■ **Texto**:
Yo sé que esto va a ser más o menos après la mort le médecin  , dado el tiempo transcurrido, pero como _à l'épreuve de_ es una expresión que siempre me genera dudas, cada tanto vuelvo a este hilo para revisarlo, y sólo ahora me encuentro con este post de Ugolino.

Me da la impresión de que la opción más válida de tu problema es la que dio Jaime Bien al de Nolax:



Nolax said:


> " Les pays emérgents *à l'épreuve* de la crise"





Jaime Bien said:


> "La crisis pone a prueba a los países emergentes".



Vale decir, *el poder pone a prueba el carisma*.


----------



## Johnsyncrony

*Nueva pregunta
*Hilos unidos​
*La politesse à l'épreuve de l'égalité
*Hola esta frase me da vueltas por que no es lógico  que signifique la cortesía a prueba de la igualdad.


----------



## Paquita

Podría tener sentido si se tratara de igualdad entre hombres y mujeres, y de la cortesía "a la antigua" de un hombre que por ejemplo cedía su asiento a una mujer o le pagaba el restaurante o... Si mujer y hombre son iguales, ya no hay motivo para que siga haciéndolo. (bueno, así interpreto la frase que nos das...)

Pero sin contexto, a lo mejor estoy totalmente equivocada...


----------



## lemmerz

Estoy bastante de acuerdo con Paquit&; la traducción que yo haría sería más o menos así: "la cortesía puesta a prueba por la igualdad" (bien entendido que igualdad en este contexto es aquello que se deriva de las leyes que se han dictado para promover la igualdad de género).


----------



## Johnsyncrony

Es el titulo de un articulo.. el articulo es una comparación entre la cultura china y la francesa. Primero habla del trato hacía la gente mayor y luego hace una comparacion del trato hacía la mujer hace 5 siglos y en la actualidad en ambas culturas.

■ **Tarea 1**: Enumera, sin repetir ninguno, los nombres de usuario que encabezan las intervenciones del hilo sobre «à l'épreuve de».
■ **Tarea 2**: Según el hilo sobre «à l'épreuve de», ¿qué compara el artículo que lleva por título la frase consultada?
■ **Tarea 3**: Prosigue el hilo sobre «à l'épreuve de» a partir de la última intervención.
El material no tiene nada que ver con este ejercicio.

■ **Datos registrados**:
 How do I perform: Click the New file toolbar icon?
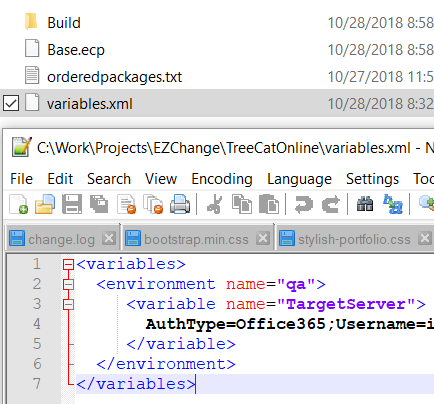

■ **Respuesta 1**: Johnsyncrony, Paquita y lemmerz.

■ **Respuesta 2**: Compara la cultura china y la francesa.

■ **Respuesta 3**:
----------



## Jaime Bien

Johnsyncrony said:


> Es el titulo de un articulo.. el articulo es una comparación entre la cultura china y la francesa. Primero habla del trato hacía la gente mayor y luego hace una comparacion del trato hacía la mujer hace 5 siglos y en la actualidad en ambas culturas.


 
Yo propondría un simple: *Cortesía frente a Igualdad*.


----------



## Gévy

Hola Jaime Bien.

 Eso no es traducir, sino reescribir. No podemos proponer cualquier cosa más o menos próxima. No es el objetivo del juego. También en francés hubiera podido poner el autor: La politesse face à l'égalité. Courtoisie ou égalité, courtoisie contre égalité, etc.

Pero no es lo que ha hecho. Y el sentido de la expresión que utilizó es algo distinto, por eso lo eligió, digo yo. 
À l'épreuve de siempre sugiere la resistencia a algún factor exterior. Si pones "frente a" sugieres oposición, y te has perdido el contenido del mensaje.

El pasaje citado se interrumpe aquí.